Saturday, October 20, 2007

we're a part of an elaborate plan

i've been watchin the HEROES episodes la.. and tis morn, while i was brushin my teeth, this idea suddenly came to mind.. what if all our dissapointments and sorrows are part of an elaborate plan that will work out in the end? that all our mishaps are actually things which happens so that others and we ourselves are supposed to learn..

if tats the case, den i must ride properly.. cos 2 mths ago, i was taught to ride safely. and then these past few days, i keep hearin ppl gettin into accidents, seein accidents.. now will redouble the effort..

and todae, i keep hallucinating.. i kept imaginin, i see people and figures when there could be none.. it all started yest when i was on my way to starbucks.. i cld haf sworn i saw a man with songkok.. but it was jus an electrical casing.. and todae i kept imaginin i see people when there is none..

so yesterday, i met up wif fana, halim and didi.. it was a most weird experience that i have ever had.. my memories are quite selective..

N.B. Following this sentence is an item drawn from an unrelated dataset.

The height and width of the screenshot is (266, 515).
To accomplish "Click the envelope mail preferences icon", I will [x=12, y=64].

went to starbucks first before i met up wif didi.. bought a raspberry cream frap.. and the nice barista gave me a nice bag when i asked for it.. so reached YCK earlier than her.. so was havin trouble parkin the darn bike.. since it was a slope.. so i remembered, i hid the drink, and looked up and there she was, up the slope.. haha.. i was like a bit shocked to see her la.. like didnt expected her to be ere when i looked up.. i tink i forgot all tat i wanted to do and was lost for words.. but luckily she was friendly enough.. i guess i was at ease the first time i met her. it felt as if i knew her for a while already.. anyways, so we finished up the drink first b4 we head to woodlands where we're already runnin super late.. hehe.. oopss.. but i guess it was fun la..

den reached civic centre after bein abused a bit by her.. kena wacked and poked like twice or so along the way.. den met liyana in the lift.. was on her way to work.. so, since didi was scared to call fana; me, the brave one decided(by her) that i shld do the callin.. so i called halim.. hahha..

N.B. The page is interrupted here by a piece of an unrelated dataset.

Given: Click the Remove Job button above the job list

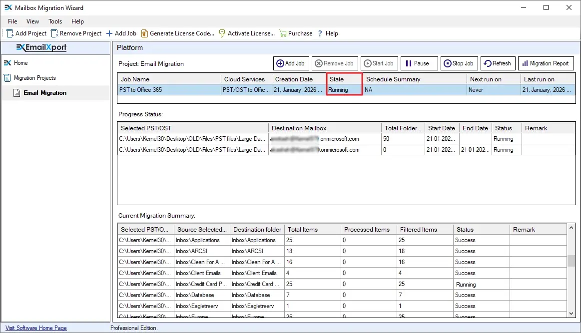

so finally we met.. den went to kfc to eat.. so some shuffling of the place we sat.. den we talked a bit.. okie. i didnt talk much.. its weird really.. and i tink i now understand how come guys find fana intimidatin.. rarely haf i met a person who exudes an aura of icy coldness and closedness and walled up-ness.. its weird how i can like chat with her on msn and sms.. and when i finally met her, i dunno wat to say.. i was lip-tied.. i tink i didnt utter more than 20 sentences.. so i dunno wat happened ere..

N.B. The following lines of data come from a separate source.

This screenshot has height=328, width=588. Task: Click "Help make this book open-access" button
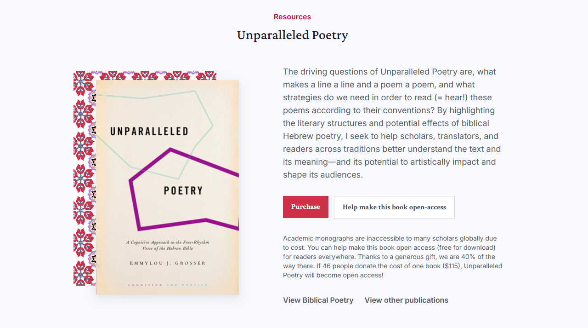tap(394, 207)
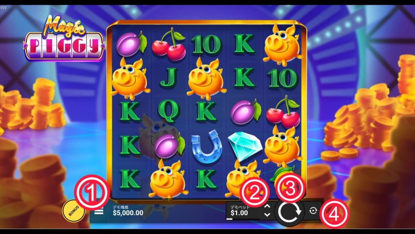The image size is (415, 234).
Task: Click the top row green 10 symbol
Action: [206, 45]
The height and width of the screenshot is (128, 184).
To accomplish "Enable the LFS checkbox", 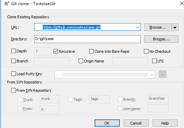I will (154, 61).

all i noe is tat as i went home, i was in a daze.. lost and bewildered.. and i havent recovered yet..

so, jus now came back from jln raya-in wif zul, mahathir, arie and wan.. so like 4 bikes convoy kinda thing.. it was nice la.. den on my way home, haida said she saw me on the way home.. i was already half stoned la when on the way back.. the nice cold wind caressin every inch of me.. but my mind was already numb i guess..

too numb.. and i've been gettin some faint whispers from my muse.. words formed in between my mind, jus waiting to get out..

ouh yea, jus now saw shaza and her fwen at my work place.. haha.. havent seen her for like the longest of time.. it was a nice surprise to see her la..

Saturday, October 06, 2007

reddishly down

I'm gonna try the red on black font todae cos i jus felt like doin it todae.. arrghh..
i'm too on a whim kinda guy. todae feels different from yesterdae
tomorrow feels different from yesterday..
and yes, i'm no more emo me already.. sighs.. sumtimes i wondered
y i even agreed to work todae.. which means i'm gonna miss the holistic fair thingy
goin on at fort canning cos tomz i'm workin on my first passion to do sound..
wth.. i forgot abt it when i agreed to work todae.. and i sumhow misplaced 32 bucks!! dammit..
but okie la, if i try to look at it positively, got tis one house which i sent to, den tis like
kinda cute gal took the food.. den like i tink i was like flushin a bit, but lucky for my helmet..
plus all the accidental touch.. i was jus givin her the cash, den she like dun wan to take it.
but anyways, back to me losin 32 bucks.. ouh well.. but i guess i'm sumtimes too optimistically reflective. so tats y not so big an issue though.. haha.. den i did go back to her house la cos like it was the only place i cld haf lost it since i never took out the money anywhere else.. but aiya, she wasnt ere.. haha.. like a whole new set of ppl in ere seh.. like all i never see b4 one.. but at least got her mum i tink who talked to me.. the conversation went like tis..

me: assalamualaikum.. kak, tadi saye ade antar makanan.. yg adik pakai baju purple ade?
rest: pakai baju purple?
mum:ouhh.. nanti nanti.. (shuffles to the gate) ye?
me: ouh tak, tadi aganye terceceh duit kat sini.. cik nampa tak (still hopin the purple gal wld appear)
mum:ouh, takde..
me: (inside my heart, ouh dang)

den i left la.. but i tink i'm scared of my ridin tat time.. i was like a bit the siao la ridin..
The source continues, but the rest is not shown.